Innervisions

When Ronnie White (of Smokey Robinson and the Miracles) brought Steveland Morris over to the Motown offices in Detroit in 1961, Berry Gordy was at first unimpressed. After Morris sang the Miracles’ “Lonely Guy” and performed on piano, harmonica and bongo, Gordy signed the 11-year-old boy to his label. According to Nelson George’s Where Did Our Love Go?, “Berry, in one of his more inspired name changes, decided [Morris] would hereafter be called Little Stevie Wonder.” The “Little” was the traditional honorific indicating that the boy was a prodigy. The “Wonder,” well, that spoke for itself.

His first hit was “Fingertips–Pt. 2,” a one-of-a-kind, chaotic live cut recorded at Chicago’s Regal Theater during a Motown Revue show in 1962. The title alludes to his blindness. The performance showed both the good humor and the infectious musicality that became his trademarks. After a break from recording while his voice changed, he resumed his career with “Uptight” in 1965.

When he turned 21, Wonder renegotiated his contract with Motown to secure the kind of artistic freedom that Marvin Gaye had enjoyed in producing the groundbreaking What’s Going On album. Wonder’s great 1970’s albums followed in due course, with titles that alluded to his blindness as a metaphor for the music: Music of My Mind, Talking Book, Innervisions, and Fulfillingness’ First Finale. The classic double album Songs in the Key of Life served as a kind of summation.

Among the decade’s highlights are many lovely, affirmative and haunting songs. To pick just a few of the superb lesser-known tracks from the succession of albums beginning with Where I’m Coming From, consider “If You Really Loved Me,” “Never Dreamed You’d Leave In Summer,” “‘Until You Come Back To Me (That’s What I’m Gonna Do),” “Happier Than the Morning Sun,” “Blame It On the Sun,” “Lookin’ For Another Pure Love,” “Don’t You Worry ‘Bout a Thing,” “Heaven is 10 Zillion Light Years Away,” “They Won’t Go When I Go,” “Knocks Me Off My Feet,” “As,” and “Another Star.”

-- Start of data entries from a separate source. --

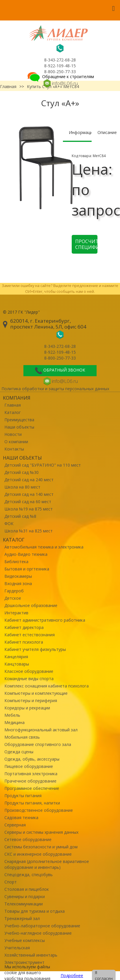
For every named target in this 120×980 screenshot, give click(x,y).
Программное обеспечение (32, 788)
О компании (16, 441)
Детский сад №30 (21, 472)
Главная (13, 405)
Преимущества (19, 420)
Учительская (17, 948)
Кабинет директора (24, 627)
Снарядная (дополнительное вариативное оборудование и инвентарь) (47, 864)
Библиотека (16, 562)
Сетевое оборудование (28, 839)
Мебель (12, 715)
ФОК (9, 523)
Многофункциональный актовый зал (41, 730)
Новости (13, 434)
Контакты (14, 449)
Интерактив (16, 612)
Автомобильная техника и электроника (44, 547)
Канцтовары (17, 664)
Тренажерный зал (22, 918)
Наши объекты (19, 427)
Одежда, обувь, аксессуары (32, 759)
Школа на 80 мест (22, 487)
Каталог (13, 412)
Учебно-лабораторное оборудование (42, 926)
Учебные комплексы (25, 940)
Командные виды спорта (29, 678)
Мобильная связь (22, 737)
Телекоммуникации (24, 904)
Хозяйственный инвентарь (31, 955)
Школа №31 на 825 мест (29, 531)
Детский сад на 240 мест (29, 479)
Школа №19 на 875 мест (29, 509)
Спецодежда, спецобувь (29, 874)
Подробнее (72, 975)
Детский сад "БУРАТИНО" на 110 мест (43, 465)
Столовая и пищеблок (27, 889)
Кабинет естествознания (30, 635)
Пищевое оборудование (29, 766)
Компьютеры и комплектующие (36, 693)
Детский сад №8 (20, 516)
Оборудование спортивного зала (38, 744)
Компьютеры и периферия (31, 700)
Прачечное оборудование (30, 781)
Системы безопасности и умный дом (41, 846)
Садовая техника (21, 818)
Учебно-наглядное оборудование (38, 933)
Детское (13, 598)
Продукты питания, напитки (32, 803)
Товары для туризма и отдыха (35, 911)
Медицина (14, 722)
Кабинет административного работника (45, 620)
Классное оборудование (29, 671)
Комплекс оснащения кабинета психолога (46, 686)
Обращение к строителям (60, 76)
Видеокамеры (18, 576)
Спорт (11, 882)
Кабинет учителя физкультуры (35, 649)
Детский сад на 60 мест (28, 501)
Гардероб (14, 591)
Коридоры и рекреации (27, 708)
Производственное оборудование (38, 810)
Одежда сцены (19, 752)
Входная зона (18, 583)
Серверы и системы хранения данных (42, 832)
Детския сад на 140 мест (29, 494)
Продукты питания (23, 795)
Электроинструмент (24, 962)
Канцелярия (16, 657)
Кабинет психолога (24, 642)
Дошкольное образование (31, 605)
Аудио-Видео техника (26, 554)
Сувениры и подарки (25, 896)
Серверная (15, 825)
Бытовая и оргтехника (27, 569)
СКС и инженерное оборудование (38, 854)
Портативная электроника (31, 773)
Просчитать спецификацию (86, 244)
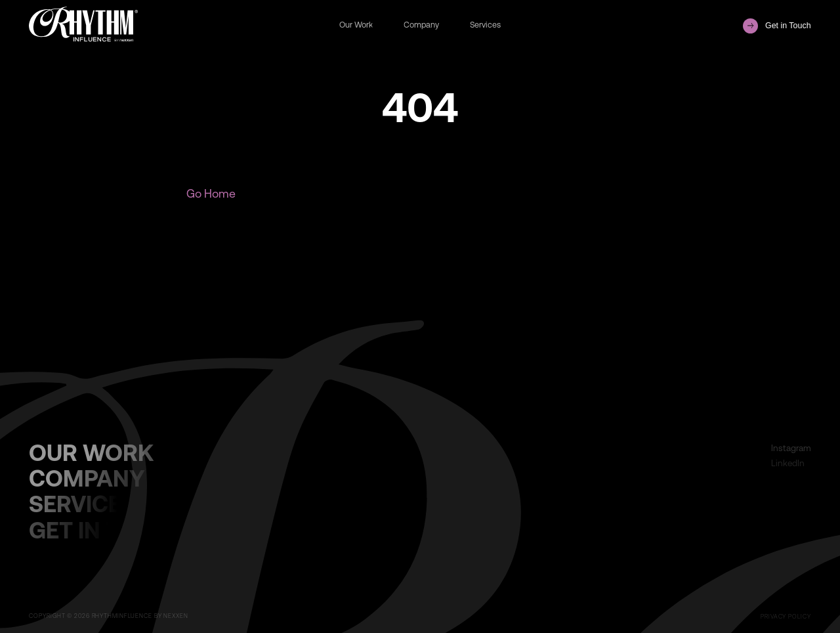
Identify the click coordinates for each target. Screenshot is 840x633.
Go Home (211, 193)
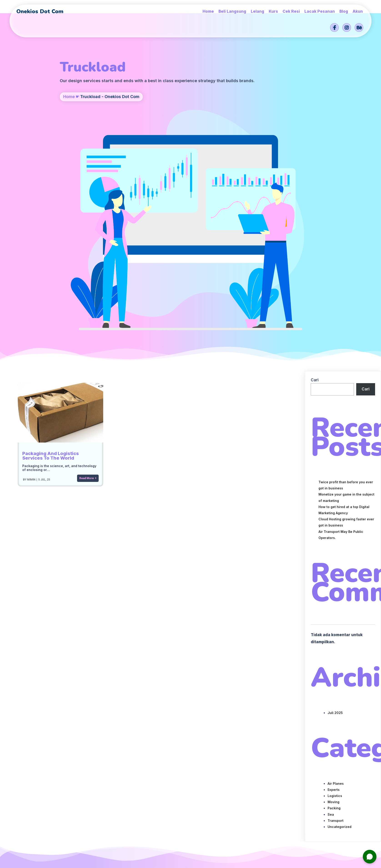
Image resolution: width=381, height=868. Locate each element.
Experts (334, 610)
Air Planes (336, 603)
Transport (336, 641)
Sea (331, 634)
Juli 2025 (335, 533)
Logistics (335, 616)
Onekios (223, 833)
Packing (334, 628)
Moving (333, 622)
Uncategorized (339, 647)
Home (69, 120)
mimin (31, 299)
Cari (314, 200)
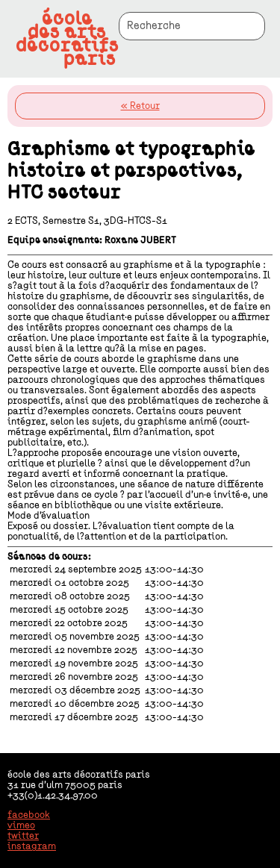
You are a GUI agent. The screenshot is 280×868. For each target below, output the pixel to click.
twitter (23, 836)
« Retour (140, 106)
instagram (31, 846)
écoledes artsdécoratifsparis (67, 39)
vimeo (21, 825)
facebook (28, 815)
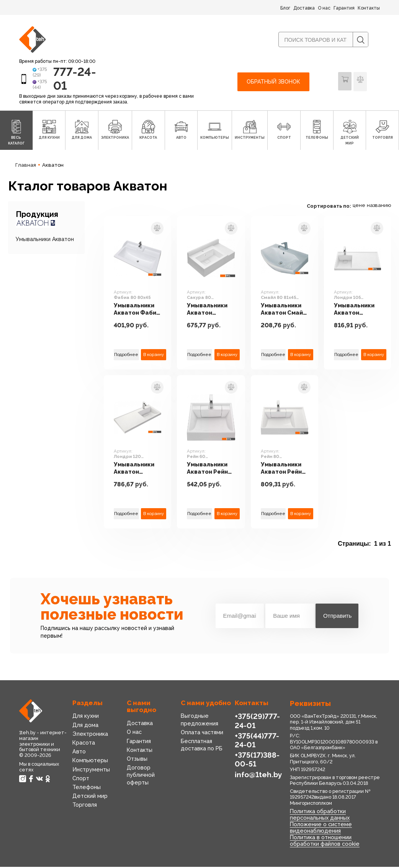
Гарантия (344, 8)
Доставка (304, 8)
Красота (83, 745)
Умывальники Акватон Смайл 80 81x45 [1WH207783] (286, 311)
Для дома (85, 727)
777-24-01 (70, 79)
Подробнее (126, 356)
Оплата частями (202, 734)
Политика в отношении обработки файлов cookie (324, 842)
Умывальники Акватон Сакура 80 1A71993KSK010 (212, 311)
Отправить (337, 617)
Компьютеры (90, 762)
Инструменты (91, 771)
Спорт (81, 780)
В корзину (154, 356)
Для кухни (85, 718)
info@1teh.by (258, 776)
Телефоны (86, 789)
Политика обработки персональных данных (319, 816)
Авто (79, 753)
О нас (324, 8)
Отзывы (137, 761)
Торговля (85, 807)
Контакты (369, 8)
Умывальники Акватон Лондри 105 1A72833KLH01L (361, 311)
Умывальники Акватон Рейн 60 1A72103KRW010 (212, 470)
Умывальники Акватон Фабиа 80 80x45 (137, 311)
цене (362, 207)
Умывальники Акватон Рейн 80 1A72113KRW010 (287, 470)
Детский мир (90, 798)
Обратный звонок (273, 83)
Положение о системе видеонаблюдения (320, 829)
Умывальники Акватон (45, 241)
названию (382, 207)
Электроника (90, 736)
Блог (285, 8)
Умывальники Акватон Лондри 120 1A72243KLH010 (137, 470)
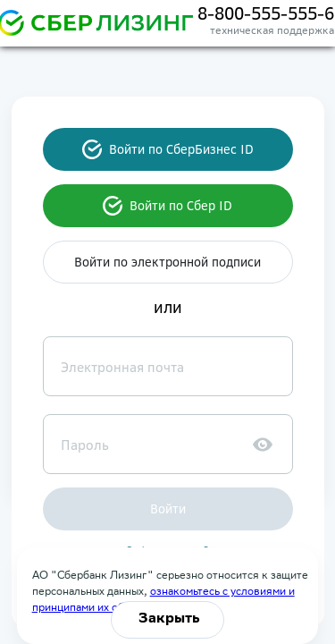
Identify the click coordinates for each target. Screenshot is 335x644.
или (168, 307)
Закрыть (169, 619)
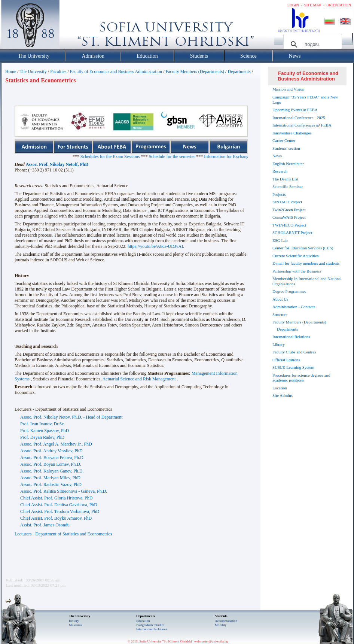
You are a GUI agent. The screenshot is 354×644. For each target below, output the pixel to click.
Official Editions (286, 360)
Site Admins (283, 395)
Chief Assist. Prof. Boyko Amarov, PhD (56, 518)
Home (10, 72)
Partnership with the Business (297, 271)
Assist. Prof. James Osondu (45, 525)
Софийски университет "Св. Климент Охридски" (73, 26)
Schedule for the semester (193, 157)
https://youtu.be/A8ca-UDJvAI (155, 246)
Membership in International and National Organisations (307, 281)
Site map (312, 5)
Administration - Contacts (294, 307)
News (277, 156)
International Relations (291, 337)
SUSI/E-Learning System (293, 367)
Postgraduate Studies (150, 625)
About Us (280, 299)
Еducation (143, 621)
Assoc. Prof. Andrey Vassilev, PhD (51, 451)
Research (280, 171)
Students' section (286, 148)
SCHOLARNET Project (292, 233)
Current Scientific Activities (295, 256)
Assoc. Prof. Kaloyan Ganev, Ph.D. (52, 471)
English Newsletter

In the video above, Wonder performs “Until You Come Back To Me” with Aretha Franklin. What a beautiful, perfectly characteristic song from the Wonder songbook, even if Aretha is a little vague on the lyrics at this point. In the video below, Stevie gives a playful extended performance of “Knocks Me Off My Feet,” one of my favorites. Great line: “I don’t want to bore you with it, but I love you.” Leading the audience in this performance, he adds for good measure: “There’s nothing wrong in celebrating love, in celebrating life, in celebrating God.”

Today Wonder turns 63. He remains an engaging live performer even if his creative fires have dimmed a little, and even if his optimistic spirit is out of tune with the times. (First posted in 2005.)

JOHN adds: Some years ago, I was in Bermuda for a convention. I took a taxi ride; the driver was erudite–like lots of taxi drivers in Bermuda–expounding on the local flora. After we had chatted for a while, he volunteered that his son-in-law was a famous entertainer. I cringed a bit, thinking that he was probably an occasional guest on Love Boat, or something of that sort. Certainly someone I had never heard of. So I asked, reluctantly, “What’s his name?” Stevie Wonder, was the answer. Famous, indeed.